Sunday, April 5, 2015

Happy Easter / Flashback to Drawings from my Childhood / Thoughts on Creativity

I think I painted this when I was 5 years old

Drawn when I was 6 years old.  Nice hair.  Yes, it is a self-portrait. 

My mom saved many of the things I produced during my childhood, and she recently gave me a portfolio of my drawings, paintings, essays and report cards from long ago.  I think she saved the best of the best, and thoughtfully tossed my crappiest work in the trash.  For some reason I looked through a lot of this stuff today, and it put a smile on my face.  

I loved to paint and draw as a child, as a teenager, and even into early adulthood.  I think some of my best works were probably produced at age 5 and 6 -- the cute and sweet years.  The drawings from my teenage years are awfully embarrassing -- mostly pictures of of flat-faced and unsmiling malcontents, as well as long haired rocker dudes from bands I loved. 

I was an art major in college, with a focus on painting and drawing.  I loved it -- just loved creating things.  But sooner or later I realized I didn't really have quite enough talent, creativity, drive or fortitude to make a career as an artist, and I pretty much stopped painting and drawing altogether, and just focused on making a living and avoiding creative enterprises.   
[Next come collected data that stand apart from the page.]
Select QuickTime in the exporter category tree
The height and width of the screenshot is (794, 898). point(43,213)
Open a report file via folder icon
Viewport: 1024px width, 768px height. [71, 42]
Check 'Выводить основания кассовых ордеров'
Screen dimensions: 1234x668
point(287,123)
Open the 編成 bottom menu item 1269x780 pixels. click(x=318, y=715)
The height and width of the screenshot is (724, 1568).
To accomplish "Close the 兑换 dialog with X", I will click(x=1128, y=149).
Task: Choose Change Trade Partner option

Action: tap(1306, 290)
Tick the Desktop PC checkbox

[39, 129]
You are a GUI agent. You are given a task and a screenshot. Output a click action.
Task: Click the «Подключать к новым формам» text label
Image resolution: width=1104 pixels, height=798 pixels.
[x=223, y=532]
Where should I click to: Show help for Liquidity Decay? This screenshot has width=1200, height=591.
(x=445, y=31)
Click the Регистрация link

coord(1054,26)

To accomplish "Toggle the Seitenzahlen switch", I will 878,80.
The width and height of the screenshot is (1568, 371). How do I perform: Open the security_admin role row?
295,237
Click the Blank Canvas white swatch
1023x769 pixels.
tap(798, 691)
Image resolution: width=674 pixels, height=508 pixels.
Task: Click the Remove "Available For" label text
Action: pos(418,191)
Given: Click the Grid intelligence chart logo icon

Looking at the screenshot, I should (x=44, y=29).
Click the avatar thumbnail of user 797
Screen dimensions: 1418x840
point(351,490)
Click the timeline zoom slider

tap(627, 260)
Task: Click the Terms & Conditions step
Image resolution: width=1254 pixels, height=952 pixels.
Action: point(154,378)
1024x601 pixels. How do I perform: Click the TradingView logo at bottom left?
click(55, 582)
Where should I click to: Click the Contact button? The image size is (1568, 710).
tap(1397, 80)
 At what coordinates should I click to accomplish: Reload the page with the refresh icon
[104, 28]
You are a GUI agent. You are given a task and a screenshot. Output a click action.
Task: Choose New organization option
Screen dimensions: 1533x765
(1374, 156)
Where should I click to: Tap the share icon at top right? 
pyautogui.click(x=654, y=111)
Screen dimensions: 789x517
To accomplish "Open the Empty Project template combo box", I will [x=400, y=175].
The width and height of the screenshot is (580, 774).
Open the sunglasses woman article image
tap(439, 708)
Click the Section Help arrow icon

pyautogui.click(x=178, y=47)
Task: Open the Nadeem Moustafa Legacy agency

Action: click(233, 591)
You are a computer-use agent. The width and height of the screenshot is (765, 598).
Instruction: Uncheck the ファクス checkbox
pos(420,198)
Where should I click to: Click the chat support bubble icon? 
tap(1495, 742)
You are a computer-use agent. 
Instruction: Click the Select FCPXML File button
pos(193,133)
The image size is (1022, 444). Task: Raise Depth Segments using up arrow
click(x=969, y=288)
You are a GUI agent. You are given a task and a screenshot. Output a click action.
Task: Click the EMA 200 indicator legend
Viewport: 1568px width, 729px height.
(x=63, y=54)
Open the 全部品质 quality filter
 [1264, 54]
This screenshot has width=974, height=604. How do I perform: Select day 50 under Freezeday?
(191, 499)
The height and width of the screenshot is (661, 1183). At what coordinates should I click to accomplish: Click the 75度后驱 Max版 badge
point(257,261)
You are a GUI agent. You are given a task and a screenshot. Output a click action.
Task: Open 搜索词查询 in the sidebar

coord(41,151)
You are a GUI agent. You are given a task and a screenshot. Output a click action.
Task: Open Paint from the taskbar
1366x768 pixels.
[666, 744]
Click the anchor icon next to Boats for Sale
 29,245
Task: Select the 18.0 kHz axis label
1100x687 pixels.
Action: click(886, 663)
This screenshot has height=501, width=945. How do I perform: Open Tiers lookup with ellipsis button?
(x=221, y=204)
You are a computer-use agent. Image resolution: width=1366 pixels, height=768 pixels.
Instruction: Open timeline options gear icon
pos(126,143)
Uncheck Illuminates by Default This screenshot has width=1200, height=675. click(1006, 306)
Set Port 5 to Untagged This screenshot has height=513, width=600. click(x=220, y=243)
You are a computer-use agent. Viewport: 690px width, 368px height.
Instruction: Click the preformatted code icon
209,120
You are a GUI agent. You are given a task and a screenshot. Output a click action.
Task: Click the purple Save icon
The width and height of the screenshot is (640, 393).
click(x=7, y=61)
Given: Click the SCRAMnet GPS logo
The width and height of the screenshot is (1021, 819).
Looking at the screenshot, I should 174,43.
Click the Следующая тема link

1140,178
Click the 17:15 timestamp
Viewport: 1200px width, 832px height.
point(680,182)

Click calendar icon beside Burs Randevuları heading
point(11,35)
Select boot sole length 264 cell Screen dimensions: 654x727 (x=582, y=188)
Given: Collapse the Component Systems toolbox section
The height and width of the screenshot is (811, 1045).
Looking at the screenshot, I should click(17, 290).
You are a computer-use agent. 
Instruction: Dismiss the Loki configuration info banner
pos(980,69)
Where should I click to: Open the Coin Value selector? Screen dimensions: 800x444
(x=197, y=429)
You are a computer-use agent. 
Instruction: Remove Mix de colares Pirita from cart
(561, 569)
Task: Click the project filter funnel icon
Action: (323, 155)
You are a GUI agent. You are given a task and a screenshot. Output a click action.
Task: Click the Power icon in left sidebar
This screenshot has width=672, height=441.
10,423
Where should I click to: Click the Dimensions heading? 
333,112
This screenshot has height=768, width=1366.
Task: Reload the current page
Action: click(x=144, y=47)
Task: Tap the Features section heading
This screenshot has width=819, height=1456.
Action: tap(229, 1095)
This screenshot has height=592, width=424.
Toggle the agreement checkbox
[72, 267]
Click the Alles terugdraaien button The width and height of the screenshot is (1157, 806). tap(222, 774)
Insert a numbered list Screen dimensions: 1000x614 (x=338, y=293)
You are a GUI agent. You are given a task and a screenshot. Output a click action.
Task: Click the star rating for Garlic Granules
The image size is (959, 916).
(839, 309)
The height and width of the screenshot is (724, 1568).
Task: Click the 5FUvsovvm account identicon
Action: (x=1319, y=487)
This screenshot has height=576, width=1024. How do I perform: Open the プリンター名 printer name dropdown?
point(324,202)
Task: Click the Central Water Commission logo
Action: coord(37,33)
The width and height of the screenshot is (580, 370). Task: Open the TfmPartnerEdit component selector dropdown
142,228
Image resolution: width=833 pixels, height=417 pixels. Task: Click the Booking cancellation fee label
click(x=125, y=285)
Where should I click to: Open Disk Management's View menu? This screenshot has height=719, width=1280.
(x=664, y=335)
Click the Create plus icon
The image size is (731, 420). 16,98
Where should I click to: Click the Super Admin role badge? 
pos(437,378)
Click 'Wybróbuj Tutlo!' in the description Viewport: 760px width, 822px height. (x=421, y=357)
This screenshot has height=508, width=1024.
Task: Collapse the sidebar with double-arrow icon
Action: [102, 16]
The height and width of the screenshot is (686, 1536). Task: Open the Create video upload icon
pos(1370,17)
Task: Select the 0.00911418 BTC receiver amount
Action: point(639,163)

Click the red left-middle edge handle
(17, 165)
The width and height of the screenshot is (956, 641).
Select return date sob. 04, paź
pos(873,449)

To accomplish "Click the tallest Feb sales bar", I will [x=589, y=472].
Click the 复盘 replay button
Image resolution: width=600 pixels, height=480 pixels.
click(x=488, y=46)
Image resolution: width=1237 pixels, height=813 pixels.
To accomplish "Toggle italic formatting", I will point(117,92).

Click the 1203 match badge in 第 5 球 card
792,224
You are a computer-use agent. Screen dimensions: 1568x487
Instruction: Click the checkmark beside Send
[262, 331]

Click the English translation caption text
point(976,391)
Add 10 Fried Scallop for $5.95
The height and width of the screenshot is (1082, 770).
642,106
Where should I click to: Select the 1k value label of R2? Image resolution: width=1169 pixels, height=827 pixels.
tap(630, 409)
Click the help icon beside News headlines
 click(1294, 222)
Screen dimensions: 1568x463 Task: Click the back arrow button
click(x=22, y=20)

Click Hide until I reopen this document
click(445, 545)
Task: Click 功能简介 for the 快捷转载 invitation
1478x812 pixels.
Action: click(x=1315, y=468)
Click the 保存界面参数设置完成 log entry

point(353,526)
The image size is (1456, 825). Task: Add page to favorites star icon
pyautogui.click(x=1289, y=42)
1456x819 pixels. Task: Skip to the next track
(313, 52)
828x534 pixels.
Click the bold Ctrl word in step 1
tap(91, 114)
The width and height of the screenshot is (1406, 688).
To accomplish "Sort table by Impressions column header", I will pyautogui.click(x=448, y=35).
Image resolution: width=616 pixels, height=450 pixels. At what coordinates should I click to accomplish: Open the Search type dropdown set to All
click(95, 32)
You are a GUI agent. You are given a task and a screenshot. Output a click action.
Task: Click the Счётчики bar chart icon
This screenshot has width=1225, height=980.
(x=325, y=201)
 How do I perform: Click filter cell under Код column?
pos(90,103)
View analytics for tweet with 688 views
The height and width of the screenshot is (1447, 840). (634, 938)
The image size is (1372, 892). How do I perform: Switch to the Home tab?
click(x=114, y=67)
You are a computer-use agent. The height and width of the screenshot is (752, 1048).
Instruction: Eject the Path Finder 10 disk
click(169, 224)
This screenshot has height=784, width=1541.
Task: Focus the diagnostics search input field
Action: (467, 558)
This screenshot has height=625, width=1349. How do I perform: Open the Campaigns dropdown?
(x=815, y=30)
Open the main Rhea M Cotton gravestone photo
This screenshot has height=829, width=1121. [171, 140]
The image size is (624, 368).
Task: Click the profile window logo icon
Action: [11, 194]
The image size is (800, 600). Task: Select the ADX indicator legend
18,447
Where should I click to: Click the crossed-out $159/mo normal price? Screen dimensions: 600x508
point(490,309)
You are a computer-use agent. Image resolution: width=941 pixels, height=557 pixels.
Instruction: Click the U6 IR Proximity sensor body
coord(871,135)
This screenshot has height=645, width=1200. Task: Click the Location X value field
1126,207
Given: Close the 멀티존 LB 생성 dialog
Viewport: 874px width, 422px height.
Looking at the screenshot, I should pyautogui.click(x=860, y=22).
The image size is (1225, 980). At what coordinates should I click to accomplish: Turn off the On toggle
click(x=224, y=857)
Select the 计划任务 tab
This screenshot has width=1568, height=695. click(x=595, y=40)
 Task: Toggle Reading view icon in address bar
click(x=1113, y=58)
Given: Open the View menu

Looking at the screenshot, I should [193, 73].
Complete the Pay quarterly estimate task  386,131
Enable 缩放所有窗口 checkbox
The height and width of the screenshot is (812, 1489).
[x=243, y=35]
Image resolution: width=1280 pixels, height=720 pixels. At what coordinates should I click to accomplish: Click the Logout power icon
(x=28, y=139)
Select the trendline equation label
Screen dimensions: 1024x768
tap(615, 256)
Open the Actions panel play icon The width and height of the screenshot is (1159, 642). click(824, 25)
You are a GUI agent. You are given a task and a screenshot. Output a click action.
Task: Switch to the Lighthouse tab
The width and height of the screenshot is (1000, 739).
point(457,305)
Photography has always been a bit of a hobby for me -- just a fun, easy, quick and painless creative outlet.  But some would say photography is a "lower" art form.  This may or may not be a fair assessment -- but I think it is more difficult (or more admirable?) to create something from scratch rather than just capturing something that already exists.  Meh.  Who cares.  Side note: I recently read (well, listened to a book on CD) James Joyce's A Portrait of the Artist as a Young Man and became enraged when he/his character proclaimed that literature is the highest form of art, full stop.  Further reflection makes me think he is probably right, but then again it is probably not worth arguing about, as any creativity is good and it should just be left at that.

My parents have been nudging me/nagging me to start making more art.  They have done this for years and years, cautiously asking me each time they see me if I have painted anything recently.  It is aggravating, and it pisses me off.  I always have an excuse for not painting or drawing: I don't have a studio space, I don't have time, I have tv to watch and books to read and sleep to catch up on, blah, blah, blah.  All of the excuses are true, and I know myself well enough to know that fear is also part of the problem.  I haven't drawn or painted anything in decades (literally), and I know how hard it would be to get any sort of skill back that has atrophied after so much time.  

My dad is fond of making sweeping proclamations -- truisms he has discovered for himself that he insists apply to all of humanity.  It is annoying.  One of his thoughts is that creative activities are the key to happiness -- creating things / MAKING things -- is what brings joy and a sense of accomplishment.  I don't think this is necessarily true for all inhabitants of planet Earth, and I would add that creativity also brings FRUSTRATION, as many attempts at creativity end up being failures, but I guess that is part of the process.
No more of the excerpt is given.